» **Stated problem**
List each line of the material below that contains the word "title".

Begin Exercise materials

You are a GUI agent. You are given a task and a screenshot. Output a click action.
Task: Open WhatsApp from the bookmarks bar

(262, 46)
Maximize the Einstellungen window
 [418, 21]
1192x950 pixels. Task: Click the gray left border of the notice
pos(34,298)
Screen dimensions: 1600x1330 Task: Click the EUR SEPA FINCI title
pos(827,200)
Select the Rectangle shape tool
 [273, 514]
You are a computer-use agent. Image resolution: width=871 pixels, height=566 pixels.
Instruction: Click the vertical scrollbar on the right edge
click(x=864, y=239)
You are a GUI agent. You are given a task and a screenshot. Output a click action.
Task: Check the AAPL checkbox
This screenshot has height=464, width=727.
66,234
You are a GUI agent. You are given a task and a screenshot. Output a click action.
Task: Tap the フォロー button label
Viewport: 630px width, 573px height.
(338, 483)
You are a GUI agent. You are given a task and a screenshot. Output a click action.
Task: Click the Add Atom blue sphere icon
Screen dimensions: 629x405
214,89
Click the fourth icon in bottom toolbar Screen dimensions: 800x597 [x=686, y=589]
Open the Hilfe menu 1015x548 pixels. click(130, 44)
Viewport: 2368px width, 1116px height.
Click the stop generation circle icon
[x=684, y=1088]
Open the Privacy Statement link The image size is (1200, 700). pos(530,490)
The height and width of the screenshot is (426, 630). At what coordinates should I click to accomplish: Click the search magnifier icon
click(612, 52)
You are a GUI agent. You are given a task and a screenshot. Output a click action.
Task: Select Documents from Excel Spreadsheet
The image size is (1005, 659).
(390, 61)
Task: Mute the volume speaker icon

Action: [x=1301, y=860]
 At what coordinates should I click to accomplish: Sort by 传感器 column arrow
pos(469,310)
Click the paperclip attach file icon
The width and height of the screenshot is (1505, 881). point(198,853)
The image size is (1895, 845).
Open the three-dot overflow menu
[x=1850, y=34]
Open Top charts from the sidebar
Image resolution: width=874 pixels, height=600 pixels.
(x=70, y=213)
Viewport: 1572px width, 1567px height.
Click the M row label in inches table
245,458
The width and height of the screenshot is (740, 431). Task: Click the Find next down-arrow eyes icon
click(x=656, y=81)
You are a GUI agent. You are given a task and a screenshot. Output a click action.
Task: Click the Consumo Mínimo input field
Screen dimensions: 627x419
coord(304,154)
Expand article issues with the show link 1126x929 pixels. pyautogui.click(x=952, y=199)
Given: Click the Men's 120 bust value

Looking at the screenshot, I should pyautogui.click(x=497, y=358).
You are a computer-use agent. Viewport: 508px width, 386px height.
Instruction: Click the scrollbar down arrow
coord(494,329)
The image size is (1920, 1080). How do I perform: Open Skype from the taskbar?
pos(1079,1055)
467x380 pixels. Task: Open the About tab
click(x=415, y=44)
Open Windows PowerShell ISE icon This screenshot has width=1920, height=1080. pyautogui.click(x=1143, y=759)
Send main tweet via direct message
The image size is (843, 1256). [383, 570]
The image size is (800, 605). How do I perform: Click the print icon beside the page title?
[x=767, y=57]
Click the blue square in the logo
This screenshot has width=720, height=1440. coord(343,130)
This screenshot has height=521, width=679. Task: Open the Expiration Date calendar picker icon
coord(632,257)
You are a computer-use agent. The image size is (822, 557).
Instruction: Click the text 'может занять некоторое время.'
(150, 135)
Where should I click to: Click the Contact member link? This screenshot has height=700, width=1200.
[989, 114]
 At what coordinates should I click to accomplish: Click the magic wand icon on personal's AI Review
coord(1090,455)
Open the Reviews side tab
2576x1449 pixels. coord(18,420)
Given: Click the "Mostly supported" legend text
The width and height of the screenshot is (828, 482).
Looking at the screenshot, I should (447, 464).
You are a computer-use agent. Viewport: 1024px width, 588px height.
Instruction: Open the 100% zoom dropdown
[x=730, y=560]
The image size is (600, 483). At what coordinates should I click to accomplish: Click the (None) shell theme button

End Exercise materials

» **Written answer**
Screen dimensions: 1600x1330 Task: Click the EUR SEPA FINCI title
The image size is (800, 605). How do I perform: Click the print icon beside the page title?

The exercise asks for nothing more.